To someone who's never done it before, "building a working web application
with 3 docker containers" \-- no matter what that application does or doesn't
do -- might sound much harder than it is to _get started_.

Comparing a ham sandwich to a roasted chicken isn't at all appropriate here --
it's more like comparing a ham sandwich to a gourmet bistro sandwich, where,
to a beginner, a ham sandwich is a great starting point, because he learns
about the very basics and can expand from there.

The value isn't in the end product here; it's in the first steps toward _an_
end product and teaching people that it's not as befuddling as it might sound.
It's not misleading and it's absolutely not meaningless.

------
programminggeek
If you are building a PHP/MySQL app, I'm not sure that I would start with
docker.
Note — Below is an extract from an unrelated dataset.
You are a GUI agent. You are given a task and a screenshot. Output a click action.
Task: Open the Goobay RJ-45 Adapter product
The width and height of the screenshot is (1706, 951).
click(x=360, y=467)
Actually, I know I wouldn't start with docker.

Very few apps will ever get to the point where they have millions of users,
and even fewer will need to use docker to orchestrate what should amount to <
5 servers (1 proxy, 2 web fronts, 1 cache, 1 db) to start to handle that kind
of load.

Once you are at that kind of scale, where you are handling 5+
containers/machines, then it might make sense to look at docker, chef, puppet,
etc... but for the rest of us, starting with docker feels like premature
optimization for scale that will likely never happen.

The only sensible part of docker at small scale is if you are inside a larger
org and you are deploying a lot of apps and you are using docker to simplify
deployment (sort of like WAR files in javaland...sort of), but even then for
php/mysql a git checkout or rsync works like a champ.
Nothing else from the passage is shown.